[leadin]’Sherpa’ is a visually stunning, humbling documentary that weaves moments of vulnerability and suspense to tell the story of the people who have made Everest a thriving industry.[/leadin]
GearJunkie got an exclusive preview of The Discovery Channel’s upcoming release of “Sherpa,” airing April 23rd.
In the first three minutes, director Jennifer Peedom sucks viewers in with a heart-stopping scene shot from the helmet camera of a panicked Sherpa as he teeters across a makeshift ladder spanning a chasm in the Khumba Icefall.
As a low rumbling crescendos into a deafening roar, the camera snaps upward to capture the last fateful moments of the deadliest day in the history of Mount Everest.
Tragedy On Everest
The real story being told, however, is that of the rich, and at times tragic, culture of the Sherpa – the Nepalese people who inhabit the highest villages in the Himalayas.
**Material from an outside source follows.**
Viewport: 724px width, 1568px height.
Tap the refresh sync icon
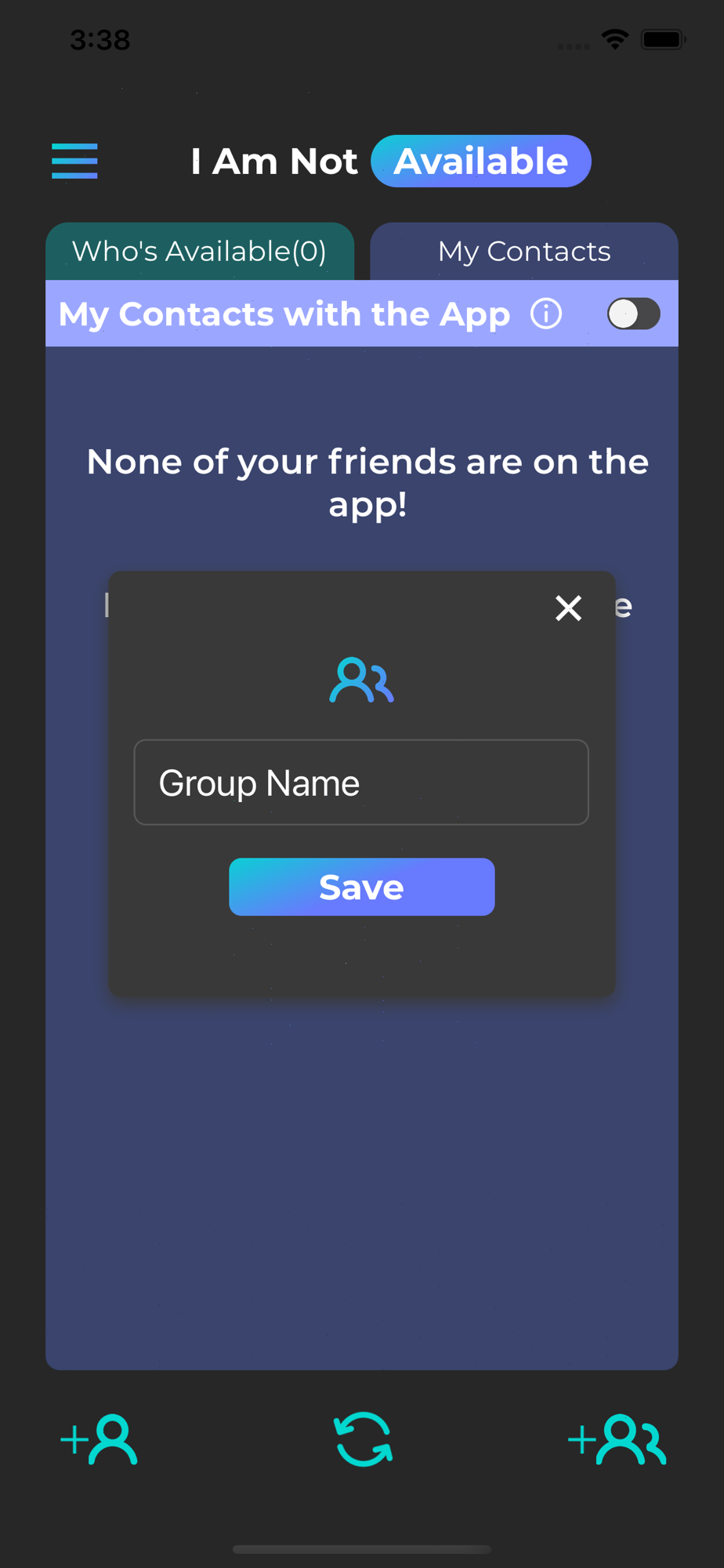click(364, 1439)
This community has become so entwined with Mount Everest that the word “Sherpa” is now synonymous with one who is a guide and porter for Everest expeditions.
Peedom began filming ‘Sherpa’ as a chronicle of Phurba Thashi’s record-setting 22nd summit of Everest as lead guide. It was purely by chance that Peedom and crew were a part of the expedition and filming on April 18, 2014, when the avalanche that claimed the lives of 16 Nepalese guides changed the scope of documentary.
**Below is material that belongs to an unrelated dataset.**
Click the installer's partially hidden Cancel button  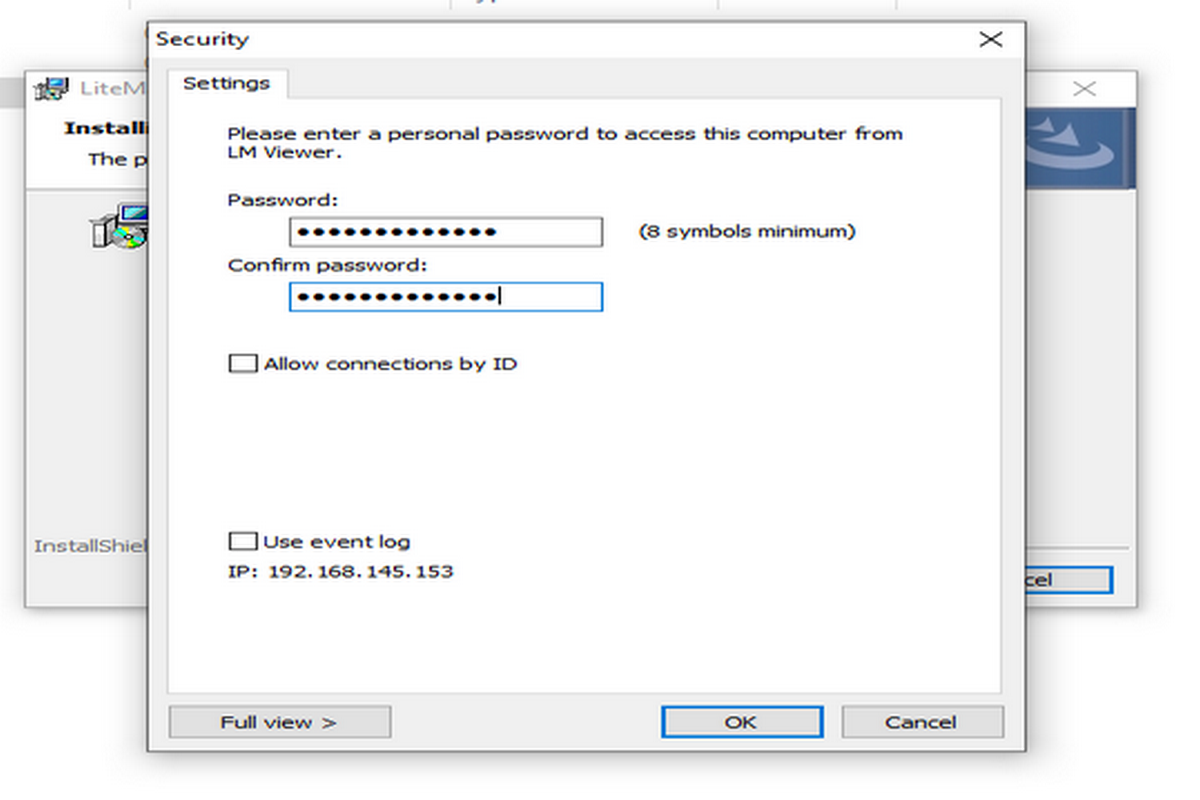[x=1068, y=580]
What followed was a divisive contest over the rights of Sherpas in a multi-million-dollar industry that thrives on Western tourism. Without Sherpas making trips up and down Everest each season, carrying tents, provisions, even flatscreen TVs to climbers’ base camps, expeditions halt and the money dries up.
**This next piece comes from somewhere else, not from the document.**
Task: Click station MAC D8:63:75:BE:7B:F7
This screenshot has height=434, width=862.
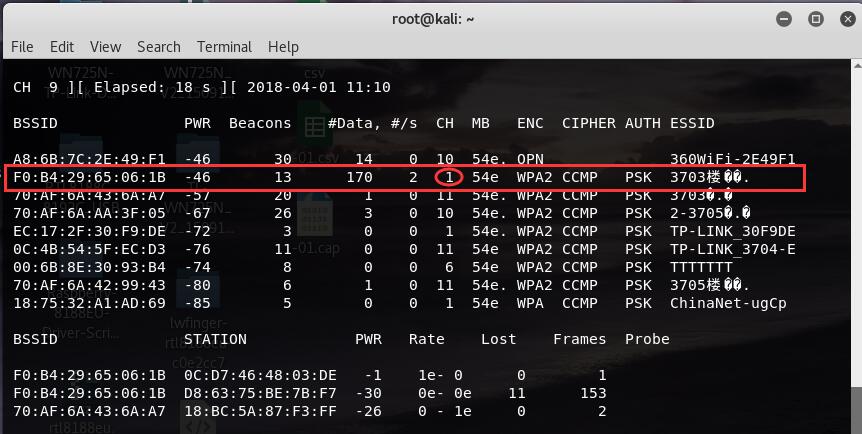Action: tap(260, 393)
But at the heart of this film is a story of family. The tense action and dizzying feats inherent in an Everest expedition play a welcomed backseat to the real crux of life on this mountain – the humanity and humility of a people who live at the heart of the most famous peak in the world, but for many of us, exist at its edges.
Life Of A Sherpa
In that space we can all relate to life on Everest. Peedom shows us the real toll climbing that mountain takes – not on its champions, but on it inhabitants. The wives, children, and parents who revere the summit rather than climb it share a hardship that, up to now, has gone largely untold.
With the crisp, color-soaked cinematography you would expect from a joint Discovery Channel-Universal Studios production, ‘Sherpa’ is worth its 90-minute run time in visuals alone.
But the candor and heart the cameras capture when focused on the Sherpa people and not the foreign climbers tells a gripping story ignored by many other documentaries about the highest mountain in the world.
“Sherpa” airs on the Discovery Channel April 23rd.